Collected data:
[Start of section]
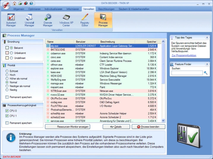The image size is (213, 159).
Task: Open Dienste Manager gear icon
Action: point(48,20)
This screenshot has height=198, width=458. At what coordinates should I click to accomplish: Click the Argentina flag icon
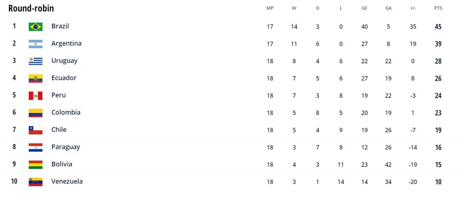(x=36, y=44)
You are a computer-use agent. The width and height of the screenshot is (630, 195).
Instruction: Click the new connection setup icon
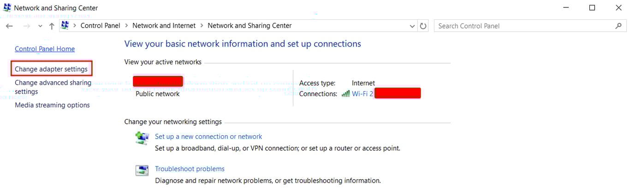tap(142, 138)
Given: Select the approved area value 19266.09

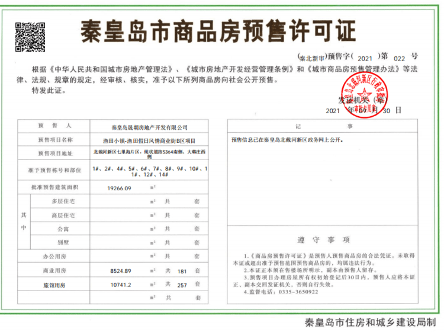Looking at the screenshot, I should tap(119, 188).
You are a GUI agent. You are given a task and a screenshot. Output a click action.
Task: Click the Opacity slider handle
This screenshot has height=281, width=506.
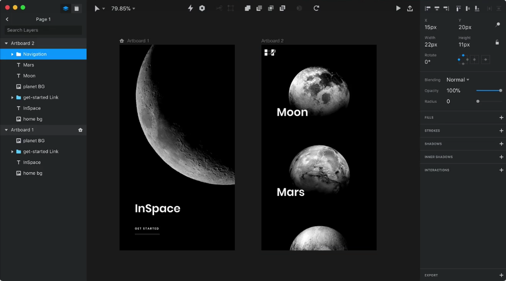pyautogui.click(x=501, y=91)
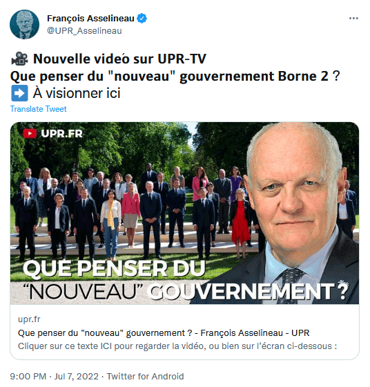Open the card title Que penser du "nouveau" gouvernement
The image size is (370, 387).
coord(164,333)
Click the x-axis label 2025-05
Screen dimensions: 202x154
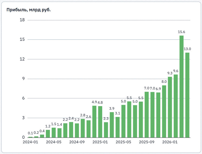pyautogui.click(x=123, y=142)
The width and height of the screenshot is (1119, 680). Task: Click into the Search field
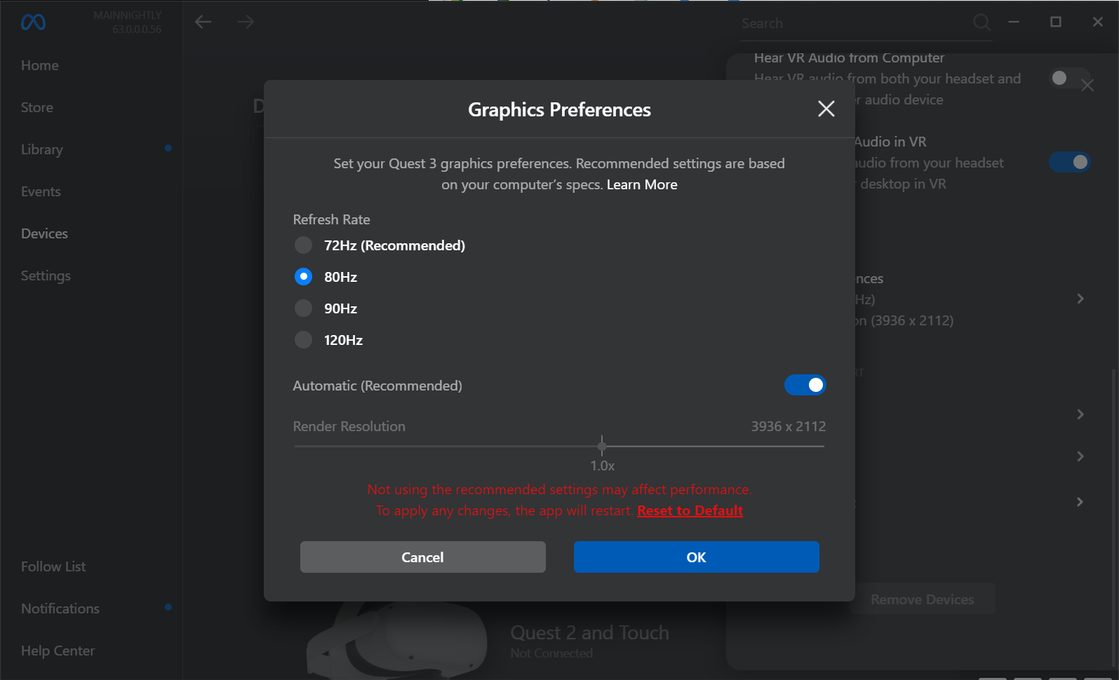852,24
[End of section]
Instructions for the task |
With pictures left out, transcribe each line from the one containing "Click the x-axis label 2025-05" through the end of the data, both ends included.

Your response |
Click the x-axis label 2025-05
Screen dimensions: 202x154
pyautogui.click(x=123, y=142)
The width and height of the screenshot is (1119, 680). Task: Click into the Search field
852,24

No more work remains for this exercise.